___ STORED DATA ___

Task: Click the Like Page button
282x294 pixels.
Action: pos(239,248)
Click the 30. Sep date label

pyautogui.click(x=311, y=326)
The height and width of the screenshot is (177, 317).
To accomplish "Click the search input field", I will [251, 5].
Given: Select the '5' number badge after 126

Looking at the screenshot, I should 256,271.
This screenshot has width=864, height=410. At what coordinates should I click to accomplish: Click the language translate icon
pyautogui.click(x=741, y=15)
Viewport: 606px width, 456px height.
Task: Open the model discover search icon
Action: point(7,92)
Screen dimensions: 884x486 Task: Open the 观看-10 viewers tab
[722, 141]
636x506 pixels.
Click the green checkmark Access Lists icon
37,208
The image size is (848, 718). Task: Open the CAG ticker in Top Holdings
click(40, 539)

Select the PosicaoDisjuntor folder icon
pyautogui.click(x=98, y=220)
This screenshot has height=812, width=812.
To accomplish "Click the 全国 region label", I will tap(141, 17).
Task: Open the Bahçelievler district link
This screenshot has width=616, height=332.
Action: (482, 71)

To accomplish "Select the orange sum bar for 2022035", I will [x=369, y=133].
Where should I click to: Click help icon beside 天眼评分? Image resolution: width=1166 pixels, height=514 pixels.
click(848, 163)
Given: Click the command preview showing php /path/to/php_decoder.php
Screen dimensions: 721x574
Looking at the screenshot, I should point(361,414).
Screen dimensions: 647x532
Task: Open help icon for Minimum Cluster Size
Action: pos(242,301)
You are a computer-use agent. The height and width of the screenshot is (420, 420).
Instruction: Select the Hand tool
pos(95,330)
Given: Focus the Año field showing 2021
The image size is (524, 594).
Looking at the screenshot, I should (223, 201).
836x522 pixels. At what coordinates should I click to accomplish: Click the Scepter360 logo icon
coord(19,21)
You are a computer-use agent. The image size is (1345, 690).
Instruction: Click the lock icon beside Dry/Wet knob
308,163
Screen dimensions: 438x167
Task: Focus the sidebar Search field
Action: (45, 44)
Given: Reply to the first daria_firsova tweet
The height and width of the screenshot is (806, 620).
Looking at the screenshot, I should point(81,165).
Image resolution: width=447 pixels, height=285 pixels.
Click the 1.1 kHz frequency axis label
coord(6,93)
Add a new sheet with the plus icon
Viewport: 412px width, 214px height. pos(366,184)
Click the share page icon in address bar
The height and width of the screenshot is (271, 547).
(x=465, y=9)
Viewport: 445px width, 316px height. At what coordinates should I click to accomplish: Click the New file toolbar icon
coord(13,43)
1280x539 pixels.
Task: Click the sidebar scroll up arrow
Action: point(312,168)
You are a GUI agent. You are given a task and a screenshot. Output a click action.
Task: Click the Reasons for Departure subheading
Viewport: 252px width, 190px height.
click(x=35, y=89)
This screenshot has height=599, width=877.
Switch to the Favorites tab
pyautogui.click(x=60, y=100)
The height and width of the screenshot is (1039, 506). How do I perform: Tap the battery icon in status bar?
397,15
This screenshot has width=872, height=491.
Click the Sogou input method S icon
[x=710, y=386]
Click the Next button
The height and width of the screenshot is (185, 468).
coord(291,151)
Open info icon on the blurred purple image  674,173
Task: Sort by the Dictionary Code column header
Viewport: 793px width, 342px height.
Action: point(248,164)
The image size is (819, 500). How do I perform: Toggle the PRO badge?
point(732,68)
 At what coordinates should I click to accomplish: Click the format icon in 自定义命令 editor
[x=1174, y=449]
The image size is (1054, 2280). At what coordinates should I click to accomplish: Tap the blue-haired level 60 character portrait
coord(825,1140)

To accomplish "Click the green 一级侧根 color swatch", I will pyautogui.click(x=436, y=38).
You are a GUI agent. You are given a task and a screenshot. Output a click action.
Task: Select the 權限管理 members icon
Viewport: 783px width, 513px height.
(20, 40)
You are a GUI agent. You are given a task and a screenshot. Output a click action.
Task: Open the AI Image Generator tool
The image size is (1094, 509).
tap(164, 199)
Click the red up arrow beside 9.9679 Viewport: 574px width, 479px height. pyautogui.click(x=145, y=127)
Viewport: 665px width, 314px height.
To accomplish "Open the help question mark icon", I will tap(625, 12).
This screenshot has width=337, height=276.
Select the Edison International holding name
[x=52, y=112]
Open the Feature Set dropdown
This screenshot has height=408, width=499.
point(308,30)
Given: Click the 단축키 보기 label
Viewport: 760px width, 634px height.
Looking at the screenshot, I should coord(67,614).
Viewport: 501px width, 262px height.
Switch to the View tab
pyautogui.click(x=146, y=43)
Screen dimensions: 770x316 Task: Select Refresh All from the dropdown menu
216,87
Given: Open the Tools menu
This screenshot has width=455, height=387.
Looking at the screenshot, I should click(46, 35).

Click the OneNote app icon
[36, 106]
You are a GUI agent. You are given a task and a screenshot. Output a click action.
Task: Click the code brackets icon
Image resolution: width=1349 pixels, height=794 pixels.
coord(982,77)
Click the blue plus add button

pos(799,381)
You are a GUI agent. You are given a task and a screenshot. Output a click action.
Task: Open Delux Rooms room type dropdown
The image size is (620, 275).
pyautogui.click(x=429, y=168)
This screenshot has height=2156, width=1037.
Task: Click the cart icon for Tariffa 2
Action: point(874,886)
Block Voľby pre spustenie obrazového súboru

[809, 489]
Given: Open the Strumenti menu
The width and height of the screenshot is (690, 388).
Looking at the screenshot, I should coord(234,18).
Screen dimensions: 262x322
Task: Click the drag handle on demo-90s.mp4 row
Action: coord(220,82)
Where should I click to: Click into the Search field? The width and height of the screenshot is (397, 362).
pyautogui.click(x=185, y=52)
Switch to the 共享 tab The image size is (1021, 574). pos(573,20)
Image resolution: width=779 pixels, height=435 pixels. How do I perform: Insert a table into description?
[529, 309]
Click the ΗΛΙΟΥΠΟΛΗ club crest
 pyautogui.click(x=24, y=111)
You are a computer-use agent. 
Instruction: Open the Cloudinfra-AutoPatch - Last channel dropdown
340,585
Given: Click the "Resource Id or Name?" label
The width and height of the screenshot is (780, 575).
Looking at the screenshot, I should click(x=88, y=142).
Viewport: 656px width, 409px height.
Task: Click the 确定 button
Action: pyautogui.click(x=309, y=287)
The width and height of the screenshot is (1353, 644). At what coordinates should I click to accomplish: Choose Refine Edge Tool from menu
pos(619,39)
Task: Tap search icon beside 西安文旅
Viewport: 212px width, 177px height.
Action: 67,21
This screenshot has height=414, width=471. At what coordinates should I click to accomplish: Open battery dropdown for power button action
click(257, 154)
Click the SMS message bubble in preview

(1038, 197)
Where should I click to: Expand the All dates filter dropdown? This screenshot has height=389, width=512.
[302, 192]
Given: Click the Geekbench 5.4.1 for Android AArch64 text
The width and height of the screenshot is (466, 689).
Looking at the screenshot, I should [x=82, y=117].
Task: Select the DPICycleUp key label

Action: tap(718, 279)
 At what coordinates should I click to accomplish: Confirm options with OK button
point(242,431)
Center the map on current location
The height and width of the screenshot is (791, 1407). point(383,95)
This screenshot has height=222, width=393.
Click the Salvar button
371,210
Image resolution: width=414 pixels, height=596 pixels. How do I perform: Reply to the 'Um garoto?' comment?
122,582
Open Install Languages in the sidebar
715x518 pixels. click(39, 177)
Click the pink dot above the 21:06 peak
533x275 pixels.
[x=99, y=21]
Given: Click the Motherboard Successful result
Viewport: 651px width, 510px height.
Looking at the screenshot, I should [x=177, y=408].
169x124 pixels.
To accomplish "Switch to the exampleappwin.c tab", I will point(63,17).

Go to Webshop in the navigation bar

___

• WORK TASK:
Reproduce each entry above exactly, keeping every word.

• TASK SOLUTION:
Task: Click the Like Page button
282x294 pixels.
Action: pos(239,248)
Click the 30. Sep date label

pyautogui.click(x=311, y=326)
The height and width of the screenshot is (177, 317).
To accomplish "Click the search input field", I will [251, 5].
Given: Select the '5' number badge after 126

Looking at the screenshot, I should 256,271.
This screenshot has width=864, height=410. At what coordinates should I click to accomplish: Click the language translate icon
pyautogui.click(x=741, y=15)
Viewport: 606px width, 456px height.
Task: Open the model discover search icon
Action: point(7,92)
Screen dimensions: 884x486 Task: Open the 观看-10 viewers tab
[722, 141]
636x506 pixels.
Click the green checkmark Access Lists icon
37,208
The image size is (848, 718). Task: Open the CAG ticker in Top Holdings
click(40, 539)

Select the PosicaoDisjuntor folder icon
pyautogui.click(x=98, y=220)
This screenshot has height=812, width=812.
To accomplish "Click the 全国 region label", I will tap(141, 17).
Task: Open the Bahçelievler district link
This screenshot has width=616, height=332.
Action: (482, 71)

To accomplish "Select the orange sum bar for 2022035", I will [x=369, y=133].
Where should I click to: Click help icon beside 天眼评分? Image resolution: width=1166 pixels, height=514 pixels.
click(848, 163)
Given: Click the command preview showing php /path/to/php_decoder.php
Screen dimensions: 721x574
Looking at the screenshot, I should point(361,414).
Screen dimensions: 647x532
Task: Open help icon for Minimum Cluster Size
Action: pos(242,301)
You are a computer-use agent. The height and width of the screenshot is (420, 420).
Instruction: Select the Hand tool
pos(95,330)
Given: Focus the Año field showing 2021
The image size is (524, 594).
Looking at the screenshot, I should (223, 201).
836x522 pixels. At what coordinates should I click to accomplish: Click the Scepter360 logo icon
coord(19,21)
You are a computer-use agent. The image size is (1345, 690).
Instruction: Click the lock icon beside Dry/Wet knob
308,163
Screen dimensions: 438x167
Task: Focus the sidebar Search field
Action: (45, 44)
Given: Reply to the first daria_firsova tweet
The height and width of the screenshot is (806, 620).
Looking at the screenshot, I should point(81,165).
Image resolution: width=447 pixels, height=285 pixels.
Click the 1.1 kHz frequency axis label
coord(6,93)
Add a new sheet with the plus icon
Viewport: 412px width, 214px height. pos(366,184)
Click the share page icon in address bar
The height and width of the screenshot is (271, 547).
(x=465, y=9)
Viewport: 445px width, 316px height. At what coordinates should I click to accomplish: Click the New file toolbar icon
coord(13,43)
1280x539 pixels.
Task: Click the sidebar scroll up arrow
Action: point(312,168)
You are a GUI agent. You are given a task and a screenshot. Output a click action.
Task: Click the Reasons for Departure subheading
Viewport: 252px width, 190px height.
click(x=35, y=89)
This screenshot has height=599, width=877.
Switch to the Favorites tab
pyautogui.click(x=60, y=100)
The height and width of the screenshot is (1039, 506). How do I perform: Tap the battery icon in status bar?
397,15
This screenshot has width=872, height=491.
Click the Sogou input method S icon
[x=710, y=386]
Click the Next button
The height and width of the screenshot is (185, 468).
coord(291,151)
Open info icon on the blurred purple image  674,173
Task: Sort by the Dictionary Code column header
Viewport: 793px width, 342px height.
Action: point(248,164)
The image size is (819, 500). How do I perform: Toggle the PRO badge?
point(732,68)
 At what coordinates should I click to accomplish: Click the format icon in 自定义命令 editor
[x=1174, y=449]
The image size is (1054, 2280). At what coordinates should I click to accomplish: Tap the blue-haired level 60 character portrait
coord(825,1140)

To accomplish "Click the green 一级侧根 color swatch", I will pyautogui.click(x=436, y=38).
You are a GUI agent. You are given a task and a screenshot. Output a click action.
Task: Select the 權限管理 members icon
Viewport: 783px width, 513px height.
(20, 40)
You are a GUI agent. You are given a task and a screenshot. Output a click action.
Task: Open the AI Image Generator tool
The image size is (1094, 509).
tap(164, 199)
Click the red up arrow beside 9.9679 Viewport: 574px width, 479px height. pyautogui.click(x=145, y=127)
Viewport: 665px width, 314px height.
To accomplish "Open the help question mark icon", I will tap(625, 12).
This screenshot has width=337, height=276.
Select the Edison International holding name
[x=52, y=112]
Open the Feature Set dropdown
This screenshot has height=408, width=499.
point(308,30)
Given: Click the 단축키 보기 label
Viewport: 760px width, 634px height.
Looking at the screenshot, I should coord(67,614).
Viewport: 501px width, 262px height.
Switch to the View tab
pyautogui.click(x=146, y=43)
Screen dimensions: 770x316 Task: Select Refresh All from the dropdown menu
216,87
Given: Open the Tools menu
This screenshot has width=455, height=387.
Looking at the screenshot, I should click(46, 35).

Click the OneNote app icon
[36, 106]
You are a GUI agent. You are given a task and a screenshot. Output a click action.
Task: Click the code brackets icon
Image resolution: width=1349 pixels, height=794 pixels.
coord(982,77)
Click the blue plus add button

pos(799,381)
You are a GUI agent. You are given a task and a screenshot. Output a click action.
Task: Open Delux Rooms room type dropdown
The image size is (620, 275).
pyautogui.click(x=429, y=168)
This screenshot has height=2156, width=1037.
Task: Click the cart icon for Tariffa 2
Action: point(874,886)
Block Voľby pre spustenie obrazového súboru

[809, 489]
Given: Open the Strumenti menu
The width and height of the screenshot is (690, 388).
Looking at the screenshot, I should coord(234,18).
Screen dimensions: 262x322
Task: Click the drag handle on demo-90s.mp4 row
Action: coord(220,82)
Where should I click to: Click into the Search field? The width and height of the screenshot is (397, 362).
pyautogui.click(x=185, y=52)
Switch to the 共享 tab The image size is (1021, 574). pos(573,20)
Image resolution: width=779 pixels, height=435 pixels. How do I perform: Insert a table into description?
[529, 309]
Click the ΗΛΙΟΥΠΟΛΗ club crest
 pyautogui.click(x=24, y=111)
You are a computer-use agent. 
Instruction: Open the Cloudinfra-AutoPatch - Last channel dropdown
340,585
Given: Click the "Resource Id or Name?" label
The width and height of the screenshot is (780, 575).
Looking at the screenshot, I should click(x=88, y=142).
Viewport: 656px width, 409px height.
Task: Click the 确定 button
Action: pyautogui.click(x=309, y=287)
The width and height of the screenshot is (1353, 644). At what coordinates should I click to accomplish: Choose Refine Edge Tool from menu
pos(619,39)
Task: Tap search icon beside 西安文旅
Viewport: 212px width, 177px height.
Action: 67,21
This screenshot has height=414, width=471. At what coordinates should I click to accomplish: Open battery dropdown for power button action
click(257, 154)
Click the SMS message bubble in preview

(1038, 197)
Where should I click to: Expand the All dates filter dropdown? This screenshot has height=389, width=512.
[302, 192]
Given: Click the Geekbench 5.4.1 for Android AArch64 text
The width and height of the screenshot is (466, 689).
Looking at the screenshot, I should [x=82, y=117].
Task: Select the DPICycleUp key label

Action: tap(718, 279)
 At what coordinates should I click to accomplish: Confirm options with OK button
point(242,431)
Center the map on current location
The height and width of the screenshot is (791, 1407). point(383,95)
This screenshot has height=222, width=393.
Click the Salvar button
371,210
Image resolution: width=414 pixels, height=596 pixels. How do I perform: Reply to the 'Um garoto?' comment?
122,582
Open Install Languages in the sidebar
715x518 pixels. click(39, 177)
Click the pink dot above the 21:06 peak
533x275 pixels.
[x=99, y=21]
Given: Click the Motherboard Successful result
Viewport: 651px width, 510px height.
Looking at the screenshot, I should [x=177, y=408].
169x124 pixels.
To accomplish "Switch to the exampleappwin.c tab", I will point(63,17).

Go to Webshop in the navigation bar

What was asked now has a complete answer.